▶ [Excerpts from a dataset]:
============
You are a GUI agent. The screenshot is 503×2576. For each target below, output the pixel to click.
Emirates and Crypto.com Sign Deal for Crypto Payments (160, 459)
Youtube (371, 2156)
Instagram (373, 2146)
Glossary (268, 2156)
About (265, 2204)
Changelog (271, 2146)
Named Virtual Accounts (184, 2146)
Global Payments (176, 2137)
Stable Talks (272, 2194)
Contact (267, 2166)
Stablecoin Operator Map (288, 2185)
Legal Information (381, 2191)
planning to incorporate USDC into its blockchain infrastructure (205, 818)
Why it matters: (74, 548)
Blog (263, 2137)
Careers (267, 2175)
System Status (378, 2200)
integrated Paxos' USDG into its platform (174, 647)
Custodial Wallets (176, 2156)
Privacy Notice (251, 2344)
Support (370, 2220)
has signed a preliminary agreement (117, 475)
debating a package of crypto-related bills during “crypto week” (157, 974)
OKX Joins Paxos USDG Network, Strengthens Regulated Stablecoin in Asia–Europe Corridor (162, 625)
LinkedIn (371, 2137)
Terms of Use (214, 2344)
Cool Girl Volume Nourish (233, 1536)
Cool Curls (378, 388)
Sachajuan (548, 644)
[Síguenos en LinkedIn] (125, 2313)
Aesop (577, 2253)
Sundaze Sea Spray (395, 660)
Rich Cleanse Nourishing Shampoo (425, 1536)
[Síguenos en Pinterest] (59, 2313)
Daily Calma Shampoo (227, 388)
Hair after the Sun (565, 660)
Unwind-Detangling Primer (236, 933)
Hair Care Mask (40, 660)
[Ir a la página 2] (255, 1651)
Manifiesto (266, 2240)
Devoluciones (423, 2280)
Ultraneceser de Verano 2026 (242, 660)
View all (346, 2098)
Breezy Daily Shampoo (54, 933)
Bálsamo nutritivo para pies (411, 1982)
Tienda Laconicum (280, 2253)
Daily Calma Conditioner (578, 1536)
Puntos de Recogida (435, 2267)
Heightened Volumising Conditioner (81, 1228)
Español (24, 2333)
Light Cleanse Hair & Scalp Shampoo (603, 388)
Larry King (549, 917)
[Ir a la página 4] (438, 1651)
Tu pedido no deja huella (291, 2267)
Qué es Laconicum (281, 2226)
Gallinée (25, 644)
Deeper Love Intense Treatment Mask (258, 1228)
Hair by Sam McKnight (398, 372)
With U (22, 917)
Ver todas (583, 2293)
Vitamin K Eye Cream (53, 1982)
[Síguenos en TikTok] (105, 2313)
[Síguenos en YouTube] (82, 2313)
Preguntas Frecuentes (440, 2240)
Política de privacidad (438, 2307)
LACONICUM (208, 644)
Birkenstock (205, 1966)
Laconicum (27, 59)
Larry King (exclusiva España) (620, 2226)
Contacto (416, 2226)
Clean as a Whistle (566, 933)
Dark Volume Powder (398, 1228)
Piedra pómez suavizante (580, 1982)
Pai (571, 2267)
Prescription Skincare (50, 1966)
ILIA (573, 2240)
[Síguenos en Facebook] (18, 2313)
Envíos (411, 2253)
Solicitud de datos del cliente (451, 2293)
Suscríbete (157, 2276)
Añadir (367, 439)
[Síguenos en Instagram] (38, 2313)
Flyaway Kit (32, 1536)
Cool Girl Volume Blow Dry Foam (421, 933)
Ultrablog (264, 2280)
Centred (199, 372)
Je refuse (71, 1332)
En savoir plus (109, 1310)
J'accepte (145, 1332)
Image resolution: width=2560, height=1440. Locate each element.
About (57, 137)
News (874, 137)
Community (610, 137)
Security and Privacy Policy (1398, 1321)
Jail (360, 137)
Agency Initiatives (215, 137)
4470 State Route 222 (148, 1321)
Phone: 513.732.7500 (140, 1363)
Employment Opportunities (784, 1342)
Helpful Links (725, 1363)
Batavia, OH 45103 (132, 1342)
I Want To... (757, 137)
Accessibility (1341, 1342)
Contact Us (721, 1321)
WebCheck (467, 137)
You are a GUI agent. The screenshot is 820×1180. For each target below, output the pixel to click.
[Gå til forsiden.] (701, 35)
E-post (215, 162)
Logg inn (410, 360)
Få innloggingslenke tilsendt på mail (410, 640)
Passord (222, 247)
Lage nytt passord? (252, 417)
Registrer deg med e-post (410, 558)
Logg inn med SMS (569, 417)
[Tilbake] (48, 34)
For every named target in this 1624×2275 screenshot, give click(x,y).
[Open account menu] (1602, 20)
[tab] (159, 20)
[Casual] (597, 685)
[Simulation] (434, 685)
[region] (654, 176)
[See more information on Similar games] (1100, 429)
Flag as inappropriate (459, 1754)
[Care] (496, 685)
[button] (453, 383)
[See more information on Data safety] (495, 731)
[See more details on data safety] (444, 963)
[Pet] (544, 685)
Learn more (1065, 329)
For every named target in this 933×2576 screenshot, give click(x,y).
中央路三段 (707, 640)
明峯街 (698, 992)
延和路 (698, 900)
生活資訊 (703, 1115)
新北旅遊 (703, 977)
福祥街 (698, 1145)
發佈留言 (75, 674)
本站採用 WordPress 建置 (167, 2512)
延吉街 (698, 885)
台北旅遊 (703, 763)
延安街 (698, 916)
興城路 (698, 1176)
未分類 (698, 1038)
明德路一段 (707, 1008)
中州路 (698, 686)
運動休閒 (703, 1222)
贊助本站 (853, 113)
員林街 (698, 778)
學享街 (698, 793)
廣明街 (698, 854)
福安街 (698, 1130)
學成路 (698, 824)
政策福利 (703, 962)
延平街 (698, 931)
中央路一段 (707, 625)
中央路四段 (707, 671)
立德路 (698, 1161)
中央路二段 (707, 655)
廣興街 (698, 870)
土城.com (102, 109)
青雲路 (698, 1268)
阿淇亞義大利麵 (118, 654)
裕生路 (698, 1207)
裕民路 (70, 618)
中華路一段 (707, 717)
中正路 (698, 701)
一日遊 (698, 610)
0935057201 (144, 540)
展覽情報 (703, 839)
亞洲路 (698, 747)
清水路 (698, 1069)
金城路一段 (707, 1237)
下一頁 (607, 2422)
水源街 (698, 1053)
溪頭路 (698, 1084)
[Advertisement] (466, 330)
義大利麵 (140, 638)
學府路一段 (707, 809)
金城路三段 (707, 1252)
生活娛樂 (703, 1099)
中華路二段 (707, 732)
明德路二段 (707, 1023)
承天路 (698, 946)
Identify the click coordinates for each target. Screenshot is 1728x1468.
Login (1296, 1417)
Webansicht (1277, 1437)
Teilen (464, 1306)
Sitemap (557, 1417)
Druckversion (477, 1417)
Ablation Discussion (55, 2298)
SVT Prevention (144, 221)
============
▶ [WHAT YOU WILL DO]:
Copy out, word for word, the part of the entries above that begins at the line with "發佈留言 (75, 674)" and ends at the line with "承天路 (698, 946)", including both.

▶ [ANSWER AREA]:
發佈留言 (75, 674)
本站採用 WordPress 建置 (167, 2512)
延吉街 (698, 885)
台北旅遊 (703, 763)
延安街 (698, 916)
興城路 (698, 1176)
未分類 (698, 1038)
明德路一段 (707, 1008)
中州路 (698, 686)
運動休閒 (703, 1222)
贊助本站 (853, 113)
員林街 (698, 778)
學享街 (698, 793)
廣明街 (698, 854)
福安街 (698, 1130)
學成路 (698, 824)
政策福利 (703, 962)
延平街 (698, 931)
中央路一段 (707, 625)
中央路四段 (707, 671)
立德路 (698, 1161)
中央路二段 (707, 655)
廣興街 (698, 870)
土城.com (102, 109)
青雲路 (698, 1268)
阿淇亞義大利麵 (118, 654)
裕生路 (698, 1207)
裕民路 (70, 618)
中華路一段 (707, 717)
中正路 (698, 701)
一日遊 (698, 610)
0935057201 (144, 540)
展覽情報 (703, 839)
亞洲路 (698, 747)
清水路 (698, 1069)
金城路一段 (707, 1237)
下一頁 (607, 2422)
水源街 (698, 1053)
溪頭路 (698, 1084)
[Advertisement] (466, 330)
義大利麵 (140, 638)
學府路一段 (707, 809)
金城路三段 (707, 1252)
生活娛樂 (703, 1099)
中華路二段 (707, 732)
明德路二段 (707, 1023)
承天路 (698, 946)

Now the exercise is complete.